[Toybox] md5sum cleanup

Sun Jun 1 10:00:08 PDT 2014

On 05/15/14 11:50, Ivo van Poorten wrote:
> On Wed, 14 May 2014 21:56:13 -0700 Daniel Verkamp <daniel at drv.nu> wrote:
>> Here's a quick cleanup of md5sum. Executive summary: smaller and
>> faster.
> 
> Nice! It got me excited to see if I could get it faster.

Bigger and faster.

Sorry for the delay evaluating this, but A) it rolls up the previous
patch I already applied so I have to separate it out to evaluate it, B)
#define COMMON isn't going in.

I _really_ dislike having a macro like that repeat bits of code. I see
why you did it, but ew. I'm also confused why the do { XXX } while (0);
wrapper is needed when the only users aren't in if/else blocks? The for
has their own curly brackets (for code that's all on the same line...)

So backing up to a higher level of evaluation: is indeed faster, my
problem is balancing the goals of the project. Toybox should be simple,
correct, fast, and small. More or less in that order. We can sacrifice
one for enough of another, but they're weighted.

What simple _means_ can be hard to work out in a given context, but one
of the things I think of is somebody just learning C, using this code as
an example to figure out how common things are implemented. The md5sum
code I checked in was designed with that in mind: there's as little as
possible of it to read through, and you can see what it's _doing_.

######

_Exercise 1_
Update the entries from the line with "Given: Go to the Export workspace" up to and including the line with "Remove the 職位" by replacing "Compare menu" with "Compare panel", leaving everything else unchanged. Return only those lines.

(Records locating words and elements)
######

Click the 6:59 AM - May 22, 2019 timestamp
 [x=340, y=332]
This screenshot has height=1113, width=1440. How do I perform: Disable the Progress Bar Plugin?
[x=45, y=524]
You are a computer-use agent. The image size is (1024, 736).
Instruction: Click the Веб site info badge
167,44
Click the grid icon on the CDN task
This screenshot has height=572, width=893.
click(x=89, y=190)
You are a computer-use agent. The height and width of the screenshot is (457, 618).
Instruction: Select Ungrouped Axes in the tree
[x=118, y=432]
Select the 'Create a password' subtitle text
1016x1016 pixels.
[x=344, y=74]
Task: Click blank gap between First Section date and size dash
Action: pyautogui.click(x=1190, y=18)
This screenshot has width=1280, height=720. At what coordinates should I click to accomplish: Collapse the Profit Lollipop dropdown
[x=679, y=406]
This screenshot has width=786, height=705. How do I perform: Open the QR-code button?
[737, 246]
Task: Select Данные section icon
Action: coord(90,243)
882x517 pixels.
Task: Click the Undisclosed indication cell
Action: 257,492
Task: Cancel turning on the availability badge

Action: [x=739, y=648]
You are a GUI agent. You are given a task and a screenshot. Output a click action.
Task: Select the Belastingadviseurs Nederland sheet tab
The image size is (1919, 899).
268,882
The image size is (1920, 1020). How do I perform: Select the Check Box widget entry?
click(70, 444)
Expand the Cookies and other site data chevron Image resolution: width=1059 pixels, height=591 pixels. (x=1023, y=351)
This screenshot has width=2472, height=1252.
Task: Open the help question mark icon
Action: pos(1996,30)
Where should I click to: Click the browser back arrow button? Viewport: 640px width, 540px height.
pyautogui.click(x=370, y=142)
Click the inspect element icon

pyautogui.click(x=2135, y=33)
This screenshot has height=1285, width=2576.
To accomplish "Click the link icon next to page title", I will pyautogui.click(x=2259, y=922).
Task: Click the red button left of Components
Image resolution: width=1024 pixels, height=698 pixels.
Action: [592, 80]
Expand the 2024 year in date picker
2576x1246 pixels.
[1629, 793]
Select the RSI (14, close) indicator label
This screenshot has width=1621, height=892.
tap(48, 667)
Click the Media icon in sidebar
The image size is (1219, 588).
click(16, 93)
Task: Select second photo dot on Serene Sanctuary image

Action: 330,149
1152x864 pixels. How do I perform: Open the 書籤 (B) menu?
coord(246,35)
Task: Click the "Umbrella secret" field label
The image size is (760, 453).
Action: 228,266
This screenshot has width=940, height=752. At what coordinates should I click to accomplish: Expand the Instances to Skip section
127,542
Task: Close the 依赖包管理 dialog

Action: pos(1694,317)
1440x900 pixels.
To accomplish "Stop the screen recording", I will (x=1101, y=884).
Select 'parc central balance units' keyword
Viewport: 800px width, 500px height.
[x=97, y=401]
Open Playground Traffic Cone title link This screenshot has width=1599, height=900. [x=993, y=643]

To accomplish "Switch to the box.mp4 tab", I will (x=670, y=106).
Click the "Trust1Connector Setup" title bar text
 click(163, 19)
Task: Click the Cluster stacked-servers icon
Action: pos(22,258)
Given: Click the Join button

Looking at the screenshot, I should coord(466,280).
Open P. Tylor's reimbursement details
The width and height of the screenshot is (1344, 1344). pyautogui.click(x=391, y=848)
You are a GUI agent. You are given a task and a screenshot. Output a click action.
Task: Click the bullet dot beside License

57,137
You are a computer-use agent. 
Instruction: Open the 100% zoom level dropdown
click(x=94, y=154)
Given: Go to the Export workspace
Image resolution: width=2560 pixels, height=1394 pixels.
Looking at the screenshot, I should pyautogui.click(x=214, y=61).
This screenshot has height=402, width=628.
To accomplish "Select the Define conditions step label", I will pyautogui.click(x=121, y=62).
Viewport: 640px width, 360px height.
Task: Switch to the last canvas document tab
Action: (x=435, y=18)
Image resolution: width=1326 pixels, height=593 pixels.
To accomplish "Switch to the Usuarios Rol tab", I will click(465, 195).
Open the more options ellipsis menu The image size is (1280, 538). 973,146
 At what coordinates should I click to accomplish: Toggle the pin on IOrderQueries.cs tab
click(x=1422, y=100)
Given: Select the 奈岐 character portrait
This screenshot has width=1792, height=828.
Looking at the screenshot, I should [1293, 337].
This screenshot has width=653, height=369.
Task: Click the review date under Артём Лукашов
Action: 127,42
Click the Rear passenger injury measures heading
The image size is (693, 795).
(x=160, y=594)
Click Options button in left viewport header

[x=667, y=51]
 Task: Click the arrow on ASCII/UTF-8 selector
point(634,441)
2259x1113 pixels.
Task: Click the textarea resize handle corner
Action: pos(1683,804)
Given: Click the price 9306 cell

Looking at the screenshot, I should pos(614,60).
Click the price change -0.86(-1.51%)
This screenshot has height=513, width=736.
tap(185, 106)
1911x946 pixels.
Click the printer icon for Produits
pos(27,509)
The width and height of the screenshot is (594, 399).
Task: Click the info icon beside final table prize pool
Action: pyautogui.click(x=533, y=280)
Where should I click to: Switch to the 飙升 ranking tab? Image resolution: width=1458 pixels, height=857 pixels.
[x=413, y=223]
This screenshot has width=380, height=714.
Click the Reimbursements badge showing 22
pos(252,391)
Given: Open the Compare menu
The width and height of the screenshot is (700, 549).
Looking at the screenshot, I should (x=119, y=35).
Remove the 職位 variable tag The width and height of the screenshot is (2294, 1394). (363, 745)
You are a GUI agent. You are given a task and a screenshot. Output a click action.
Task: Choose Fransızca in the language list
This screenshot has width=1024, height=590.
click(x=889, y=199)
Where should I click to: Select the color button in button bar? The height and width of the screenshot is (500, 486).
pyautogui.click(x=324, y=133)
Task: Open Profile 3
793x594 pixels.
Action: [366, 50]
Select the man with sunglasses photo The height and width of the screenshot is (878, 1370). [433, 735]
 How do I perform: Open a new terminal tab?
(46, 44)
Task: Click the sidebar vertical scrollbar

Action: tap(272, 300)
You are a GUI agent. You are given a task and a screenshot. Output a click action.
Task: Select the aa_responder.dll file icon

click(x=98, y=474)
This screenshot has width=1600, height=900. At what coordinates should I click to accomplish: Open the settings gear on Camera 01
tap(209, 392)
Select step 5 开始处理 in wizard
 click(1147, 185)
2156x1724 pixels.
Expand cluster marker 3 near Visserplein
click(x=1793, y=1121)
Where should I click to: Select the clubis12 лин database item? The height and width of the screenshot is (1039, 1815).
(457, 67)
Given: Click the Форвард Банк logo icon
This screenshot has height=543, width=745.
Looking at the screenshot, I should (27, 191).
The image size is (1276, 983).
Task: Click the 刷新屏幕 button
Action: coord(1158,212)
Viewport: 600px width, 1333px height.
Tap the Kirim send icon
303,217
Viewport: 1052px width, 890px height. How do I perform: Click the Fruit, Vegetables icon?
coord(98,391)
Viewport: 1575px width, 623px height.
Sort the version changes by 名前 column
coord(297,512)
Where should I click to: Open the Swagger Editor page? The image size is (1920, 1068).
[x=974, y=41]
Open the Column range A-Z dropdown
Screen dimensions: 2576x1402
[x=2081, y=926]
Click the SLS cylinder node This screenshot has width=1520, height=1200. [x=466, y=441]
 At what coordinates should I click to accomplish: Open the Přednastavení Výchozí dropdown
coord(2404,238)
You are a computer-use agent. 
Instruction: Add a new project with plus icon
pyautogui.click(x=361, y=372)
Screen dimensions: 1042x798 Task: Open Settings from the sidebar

######

_Exercise 2_
Write what comes next in the mailing-list post about the Toybox md5sum cleanup, starting right after its last sentence.

_Task response 1_
Given: Go to the Export workspace
Image resolution: width=2560 pixels, height=1394 pixels.
Looking at the screenshot, I should pyautogui.click(x=214, y=61).
This screenshot has height=402, width=628.
To accomplish "Select the Define conditions step label", I will pyautogui.click(x=121, y=62).
Viewport: 640px width, 360px height.
Task: Switch to the last canvas document tab
Action: (x=435, y=18)
Image resolution: width=1326 pixels, height=593 pixels.
To accomplish "Switch to the Usuarios Rol tab", I will click(465, 195).
Open the more options ellipsis menu The image size is (1280, 538). 973,146
 At what coordinates should I click to accomplish: Toggle the pin on IOrderQueries.cs tab
click(x=1422, y=100)
Given: Select the 奈岐 character portrait
This screenshot has width=1792, height=828.
Looking at the screenshot, I should [1293, 337].
This screenshot has width=653, height=369.
Task: Click the review date under Артём Лукашов
Action: 127,42
Click the Rear passenger injury measures heading
The image size is (693, 795).
(x=160, y=594)
Click Options button in left viewport header

[x=667, y=51]
 Task: Click the arrow on ASCII/UTF-8 selector
point(634,441)
2259x1113 pixels.
Task: Click the textarea resize handle corner
Action: pos(1683,804)
Given: Click the price 9306 cell

Looking at the screenshot, I should pos(614,60).
Click the price change -0.86(-1.51%)
This screenshot has height=513, width=736.
tap(185, 106)
1911x946 pixels.
Click the printer icon for Produits
pos(27,509)
The width and height of the screenshot is (594, 399).
Task: Click the info icon beside final table prize pool
Action: pyautogui.click(x=533, y=280)
Where should I click to: Switch to the 飙升 ranking tab? Image resolution: width=1458 pixels, height=857 pixels.
[x=413, y=223]
This screenshot has width=380, height=714.
Click the Reimbursements badge showing 22
pos(252,391)
Given: Open the Compare panel
The width and height of the screenshot is (700, 549).
Looking at the screenshot, I should (x=119, y=35).
Remove the 職位 variable tag The width and height of the screenshot is (2294, 1394). (363, 745)

_Task response 2_
There's a complicated "wheels within wheels" nature to the thing, but
that's the task it's trying to achieve (crypto's always been like that,
going back to the Enigma machines).

When I first saw the tables in RFC 1321 I had no idea what they _meant_
and had to poke at them for a while to tease out meaning. You at least
have a comment about what each row is for, which is good...

That said, simple isn't the only criteria. If it's not correct you can't
use it, and if it's not fast enough it's useless for the big machines
that care about performance (possibly as transactions per second in a
cluster), and it's useless for the small battery powered devices that
"race to quiescence" so they can power down and stop wasting battery.

I see what you're doing here, and now that it's been pointed out how
much slower it is than other implementations I agree speeding it up is
good. (That's why I applied the first patch, even though that table
repeating each stanza 4 times is just painful. But adding math to the
dereference to repeat table sections added enough cycles to the inner
loop to slow it back down to about where it was before...)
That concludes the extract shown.